Attendu toutefois que cette démolition ne répare pas le préjudice subi par les appelants depuis plus de 10 ans ;
Qu'il y a lieu en conséquence d'indemniser ce préjudice en condamnant le Syndicat des copropriétaires de l'immeuble "Le Valbel" à payer à la SCI BOURGOGNE RISOUL et au Syndicat des copropriétaires de l'immeuble "Les Soldanelles" des dommages intérêts d'un montant de 10.000,00€ ;

5/ sur les demandes accessoires :

Attendu que la Cour estime devoir faire application des dispositions de l'article 700 du Code de Procédure Civile ;

Attendu enfin, que le Syndicat des copropriétaires de l'immeuble "Le Valbel" sera condamné aux dépens qui seront recouvrés par l'avoué de ses adversaires, conformément à l'article 699 du Code de Procédure Civile.

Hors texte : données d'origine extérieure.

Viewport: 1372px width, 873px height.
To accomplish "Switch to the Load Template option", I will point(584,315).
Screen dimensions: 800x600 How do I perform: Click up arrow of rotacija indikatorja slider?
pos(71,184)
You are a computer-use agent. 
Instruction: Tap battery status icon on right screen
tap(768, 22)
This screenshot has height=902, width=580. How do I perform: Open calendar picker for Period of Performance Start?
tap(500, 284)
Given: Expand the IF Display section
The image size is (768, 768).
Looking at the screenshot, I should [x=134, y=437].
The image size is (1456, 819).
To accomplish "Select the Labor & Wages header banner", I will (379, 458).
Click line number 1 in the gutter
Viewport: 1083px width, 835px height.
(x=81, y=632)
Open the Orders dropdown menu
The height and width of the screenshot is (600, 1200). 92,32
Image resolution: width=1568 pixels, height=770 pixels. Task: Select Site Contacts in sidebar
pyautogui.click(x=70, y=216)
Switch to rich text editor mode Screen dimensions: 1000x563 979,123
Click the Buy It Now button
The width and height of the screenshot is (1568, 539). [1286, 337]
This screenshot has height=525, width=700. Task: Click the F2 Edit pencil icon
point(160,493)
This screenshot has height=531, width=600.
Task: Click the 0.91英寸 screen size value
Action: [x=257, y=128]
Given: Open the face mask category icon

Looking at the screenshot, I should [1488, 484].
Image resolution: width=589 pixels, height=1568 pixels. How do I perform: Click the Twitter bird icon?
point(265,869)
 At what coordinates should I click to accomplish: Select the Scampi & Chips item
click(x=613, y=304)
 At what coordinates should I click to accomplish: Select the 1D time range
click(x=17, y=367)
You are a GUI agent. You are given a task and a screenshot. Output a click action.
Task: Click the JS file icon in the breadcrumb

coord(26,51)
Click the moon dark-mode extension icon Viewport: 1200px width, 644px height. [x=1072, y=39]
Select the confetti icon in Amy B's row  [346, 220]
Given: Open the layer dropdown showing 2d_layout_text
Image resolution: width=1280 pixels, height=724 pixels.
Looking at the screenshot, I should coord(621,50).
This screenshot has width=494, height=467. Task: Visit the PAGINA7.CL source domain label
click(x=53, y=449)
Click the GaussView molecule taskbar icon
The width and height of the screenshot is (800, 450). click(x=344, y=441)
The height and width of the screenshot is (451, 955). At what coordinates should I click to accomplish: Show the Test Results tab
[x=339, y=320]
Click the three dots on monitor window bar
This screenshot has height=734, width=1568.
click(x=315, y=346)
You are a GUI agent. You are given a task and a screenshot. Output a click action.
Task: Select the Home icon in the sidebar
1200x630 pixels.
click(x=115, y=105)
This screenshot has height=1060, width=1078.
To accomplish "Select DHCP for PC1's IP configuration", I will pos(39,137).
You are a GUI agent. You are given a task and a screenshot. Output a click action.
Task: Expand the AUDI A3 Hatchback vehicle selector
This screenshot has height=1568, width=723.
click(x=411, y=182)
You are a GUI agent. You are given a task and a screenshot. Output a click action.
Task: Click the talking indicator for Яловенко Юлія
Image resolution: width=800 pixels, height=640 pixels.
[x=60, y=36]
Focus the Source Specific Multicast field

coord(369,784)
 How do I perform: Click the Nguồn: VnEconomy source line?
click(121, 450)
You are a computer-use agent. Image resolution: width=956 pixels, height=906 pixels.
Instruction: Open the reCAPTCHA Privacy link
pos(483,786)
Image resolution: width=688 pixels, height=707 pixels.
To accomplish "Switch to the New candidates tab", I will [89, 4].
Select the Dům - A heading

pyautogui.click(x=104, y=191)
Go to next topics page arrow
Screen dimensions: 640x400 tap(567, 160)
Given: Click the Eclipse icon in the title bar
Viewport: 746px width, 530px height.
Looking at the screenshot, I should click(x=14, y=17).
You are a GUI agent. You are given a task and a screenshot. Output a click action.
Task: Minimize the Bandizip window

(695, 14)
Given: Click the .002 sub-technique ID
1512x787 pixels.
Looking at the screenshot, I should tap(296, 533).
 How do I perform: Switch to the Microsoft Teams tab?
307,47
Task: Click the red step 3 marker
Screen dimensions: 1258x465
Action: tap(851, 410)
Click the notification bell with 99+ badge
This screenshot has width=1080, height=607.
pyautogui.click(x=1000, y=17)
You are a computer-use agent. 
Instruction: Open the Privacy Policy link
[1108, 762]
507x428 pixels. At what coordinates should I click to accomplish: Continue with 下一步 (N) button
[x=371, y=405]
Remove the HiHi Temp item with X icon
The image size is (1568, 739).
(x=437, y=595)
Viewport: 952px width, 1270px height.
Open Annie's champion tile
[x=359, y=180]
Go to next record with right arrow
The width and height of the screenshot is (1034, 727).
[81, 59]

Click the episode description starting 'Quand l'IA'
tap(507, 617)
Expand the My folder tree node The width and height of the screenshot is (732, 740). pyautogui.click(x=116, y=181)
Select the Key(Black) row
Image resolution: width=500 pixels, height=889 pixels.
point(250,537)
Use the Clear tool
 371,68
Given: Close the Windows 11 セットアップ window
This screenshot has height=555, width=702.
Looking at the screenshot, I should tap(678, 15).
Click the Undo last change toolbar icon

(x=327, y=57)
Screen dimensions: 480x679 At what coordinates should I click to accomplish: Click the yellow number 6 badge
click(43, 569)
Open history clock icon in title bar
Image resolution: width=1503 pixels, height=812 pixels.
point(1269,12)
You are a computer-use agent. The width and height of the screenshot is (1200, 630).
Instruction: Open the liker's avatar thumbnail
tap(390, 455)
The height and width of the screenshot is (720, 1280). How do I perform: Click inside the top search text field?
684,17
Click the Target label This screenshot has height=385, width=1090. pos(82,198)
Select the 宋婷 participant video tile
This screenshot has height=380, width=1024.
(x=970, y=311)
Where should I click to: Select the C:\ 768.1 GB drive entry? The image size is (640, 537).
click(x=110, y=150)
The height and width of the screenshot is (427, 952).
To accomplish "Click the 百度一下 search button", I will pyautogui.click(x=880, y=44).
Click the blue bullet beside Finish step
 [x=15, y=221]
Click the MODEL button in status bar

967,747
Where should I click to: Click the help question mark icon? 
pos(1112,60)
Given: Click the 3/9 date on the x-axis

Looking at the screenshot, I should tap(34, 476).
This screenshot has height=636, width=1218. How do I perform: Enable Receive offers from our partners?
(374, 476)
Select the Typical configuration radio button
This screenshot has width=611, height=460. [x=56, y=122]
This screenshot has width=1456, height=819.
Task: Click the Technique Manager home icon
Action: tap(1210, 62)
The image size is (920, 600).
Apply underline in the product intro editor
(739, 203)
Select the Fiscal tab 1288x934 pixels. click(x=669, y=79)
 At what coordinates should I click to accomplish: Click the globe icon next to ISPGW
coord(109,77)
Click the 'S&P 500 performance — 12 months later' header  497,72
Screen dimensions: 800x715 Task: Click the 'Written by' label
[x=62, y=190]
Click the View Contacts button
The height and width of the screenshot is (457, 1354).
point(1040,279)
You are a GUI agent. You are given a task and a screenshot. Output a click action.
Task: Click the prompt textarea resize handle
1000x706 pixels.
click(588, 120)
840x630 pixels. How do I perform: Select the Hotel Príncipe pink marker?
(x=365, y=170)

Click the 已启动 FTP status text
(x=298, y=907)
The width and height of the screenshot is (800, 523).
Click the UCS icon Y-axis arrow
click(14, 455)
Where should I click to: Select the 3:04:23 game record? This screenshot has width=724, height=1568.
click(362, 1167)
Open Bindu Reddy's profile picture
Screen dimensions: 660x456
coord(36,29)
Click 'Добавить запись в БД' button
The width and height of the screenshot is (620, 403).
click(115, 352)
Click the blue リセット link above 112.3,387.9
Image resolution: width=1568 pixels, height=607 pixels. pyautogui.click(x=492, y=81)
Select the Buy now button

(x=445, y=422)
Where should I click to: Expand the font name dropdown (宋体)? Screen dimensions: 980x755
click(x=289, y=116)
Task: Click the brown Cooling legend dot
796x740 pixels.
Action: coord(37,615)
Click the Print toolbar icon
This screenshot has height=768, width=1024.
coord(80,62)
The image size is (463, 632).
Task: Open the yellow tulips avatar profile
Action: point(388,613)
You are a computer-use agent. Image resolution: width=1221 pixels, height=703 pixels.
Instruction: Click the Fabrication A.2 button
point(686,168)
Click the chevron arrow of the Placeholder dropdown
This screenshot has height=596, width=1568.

LA COUR, statuant en audience publique, par arrêt contradictoire, en dernier ressort et après en avoir délibéré conformément à la Loi,

Infirme le jugement rendu le 12 avril 2006 par le Tribunal de Grande Instance de Gap,

Déclare les demandes de la SCI BOURGOGNE RISOUL et du Syndicat des copropriétaires de l'immeuble "Les Soldanelles" recevables,

Ordonne la démolition de la surélévation de l'immeuble LE VALBEL réalisée en 1997 et Condamne le Syndicat des copropriétaires de l'immeuble "Le Valbel" à y procéder sous astreinte de 300,00€par jour après l'expiration d'un délai de 3 mois suivant la signification de la présente décision,

Condamne le Syndicat des copropriétaires de l'immeuble "Le Valbel" à payer à la SCI BOURGOGNE RISOUL et au Syndicat des copropriétaires de l'immeuble "Les Soldanelles" des dommages intérêts d'un montant de 10.000,00€,

Condamne le Syndicat des copropriétaires de l'immeuble "Le Valbel" à payer à la SCI BOURGOGNE RISOUL et au Syndicat des copropriétaires de l'immeuble "Les Soldanelles" la somme de 2.000,00€ par application de l'article 700 du Code de Procédure Civile,

Condamne le Syndicat des copropriétaires de l'immeuble "Le Valbel" aux dépens qui seront recouvrés par l'avoué de son adversaire, conformément à l'article 699 du Code de Procédure Civile."